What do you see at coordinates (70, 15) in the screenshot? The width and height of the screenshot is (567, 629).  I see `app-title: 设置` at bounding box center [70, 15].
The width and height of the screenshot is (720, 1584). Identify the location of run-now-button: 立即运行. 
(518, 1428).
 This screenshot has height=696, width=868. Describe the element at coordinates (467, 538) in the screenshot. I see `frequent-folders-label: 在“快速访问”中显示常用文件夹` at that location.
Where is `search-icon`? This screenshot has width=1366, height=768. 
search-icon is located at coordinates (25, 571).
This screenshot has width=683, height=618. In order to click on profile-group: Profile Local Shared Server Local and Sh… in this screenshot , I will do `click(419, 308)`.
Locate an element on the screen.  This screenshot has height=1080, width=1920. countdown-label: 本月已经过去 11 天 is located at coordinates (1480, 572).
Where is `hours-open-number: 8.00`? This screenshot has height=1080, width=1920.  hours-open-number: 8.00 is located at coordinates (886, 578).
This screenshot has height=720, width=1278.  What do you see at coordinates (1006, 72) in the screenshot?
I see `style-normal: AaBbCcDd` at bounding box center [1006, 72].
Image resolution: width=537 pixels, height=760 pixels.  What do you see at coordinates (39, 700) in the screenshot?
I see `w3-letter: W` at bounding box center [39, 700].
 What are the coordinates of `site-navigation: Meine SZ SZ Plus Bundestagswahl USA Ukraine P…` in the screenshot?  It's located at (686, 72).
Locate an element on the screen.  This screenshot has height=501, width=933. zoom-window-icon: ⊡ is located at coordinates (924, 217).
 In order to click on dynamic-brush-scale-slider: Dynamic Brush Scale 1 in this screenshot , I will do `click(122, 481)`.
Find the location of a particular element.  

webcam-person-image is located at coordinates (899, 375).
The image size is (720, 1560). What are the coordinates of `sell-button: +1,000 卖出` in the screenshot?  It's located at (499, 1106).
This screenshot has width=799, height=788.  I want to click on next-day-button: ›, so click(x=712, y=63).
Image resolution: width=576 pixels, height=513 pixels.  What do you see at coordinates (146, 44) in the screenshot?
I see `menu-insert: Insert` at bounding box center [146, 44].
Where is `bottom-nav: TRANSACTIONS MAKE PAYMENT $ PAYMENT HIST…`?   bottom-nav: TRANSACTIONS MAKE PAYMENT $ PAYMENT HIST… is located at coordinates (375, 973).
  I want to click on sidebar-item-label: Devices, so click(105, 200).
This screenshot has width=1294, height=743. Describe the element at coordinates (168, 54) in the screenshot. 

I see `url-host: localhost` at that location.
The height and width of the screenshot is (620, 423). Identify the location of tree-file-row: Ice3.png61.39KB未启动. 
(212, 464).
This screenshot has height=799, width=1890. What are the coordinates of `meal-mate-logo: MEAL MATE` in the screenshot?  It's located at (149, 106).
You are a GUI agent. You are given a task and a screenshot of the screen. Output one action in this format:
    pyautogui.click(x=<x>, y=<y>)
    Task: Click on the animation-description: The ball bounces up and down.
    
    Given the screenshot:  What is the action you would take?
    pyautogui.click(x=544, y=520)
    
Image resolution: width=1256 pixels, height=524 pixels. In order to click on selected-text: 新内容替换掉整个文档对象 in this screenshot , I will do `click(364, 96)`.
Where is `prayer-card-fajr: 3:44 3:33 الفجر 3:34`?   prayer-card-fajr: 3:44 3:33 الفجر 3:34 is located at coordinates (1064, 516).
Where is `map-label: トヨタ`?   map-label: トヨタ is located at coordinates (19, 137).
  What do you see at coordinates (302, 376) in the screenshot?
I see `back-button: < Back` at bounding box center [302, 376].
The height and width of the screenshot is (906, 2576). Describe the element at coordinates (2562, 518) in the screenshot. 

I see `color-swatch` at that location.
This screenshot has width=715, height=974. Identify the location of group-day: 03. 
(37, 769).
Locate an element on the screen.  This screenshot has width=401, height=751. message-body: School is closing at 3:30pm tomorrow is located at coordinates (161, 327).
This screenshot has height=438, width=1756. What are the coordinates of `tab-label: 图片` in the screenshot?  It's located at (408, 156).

■ Instructions for the task ■
Return verbatim every line from the first line above through the line containing "In order to click on dynamic-brush-scale-slider: Dynamic", inclusive.

■ Response below ■
What do you see at coordinates (70, 15) in the screenshot? The width and height of the screenshot is (567, 629).  I see `app-title: 设置` at bounding box center [70, 15].
The width and height of the screenshot is (720, 1584). Identify the location of run-now-button: 立即运行. 
(518, 1428).
 This screenshot has height=696, width=868. Describe the element at coordinates (467, 538) in the screenshot. I see `frequent-folders-label: 在“快速访问”中显示常用文件夹` at that location.
Where is `search-icon`? This screenshot has width=1366, height=768. 
search-icon is located at coordinates (25, 571).
This screenshot has width=683, height=618. In order to click on profile-group: Profile Local Shared Server Local and Sh… in this screenshot , I will do `click(419, 308)`.
Locate an element on the screen.  This screenshot has height=1080, width=1920. countdown-label: 本月已经过去 11 天 is located at coordinates (1480, 572).
Where is `hours-open-number: 8.00`? This screenshot has height=1080, width=1920.  hours-open-number: 8.00 is located at coordinates (886, 578).
This screenshot has height=720, width=1278.  What do you see at coordinates (1006, 72) in the screenshot?
I see `style-normal: AaBbCcDd` at bounding box center [1006, 72].
Image resolution: width=537 pixels, height=760 pixels.  What do you see at coordinates (39, 700) in the screenshot?
I see `w3-letter: W` at bounding box center [39, 700].
 What are the coordinates of `site-navigation: Meine SZ SZ Plus Bundestagswahl USA Ukraine P…` in the screenshot?  It's located at (686, 72).
Locate an element on the screen.  This screenshot has height=501, width=933. zoom-window-icon: ⊡ is located at coordinates (924, 217).
 In order to click on dynamic-brush-scale-slider: Dynamic Brush Scale 1 in this screenshot , I will do `click(122, 481)`.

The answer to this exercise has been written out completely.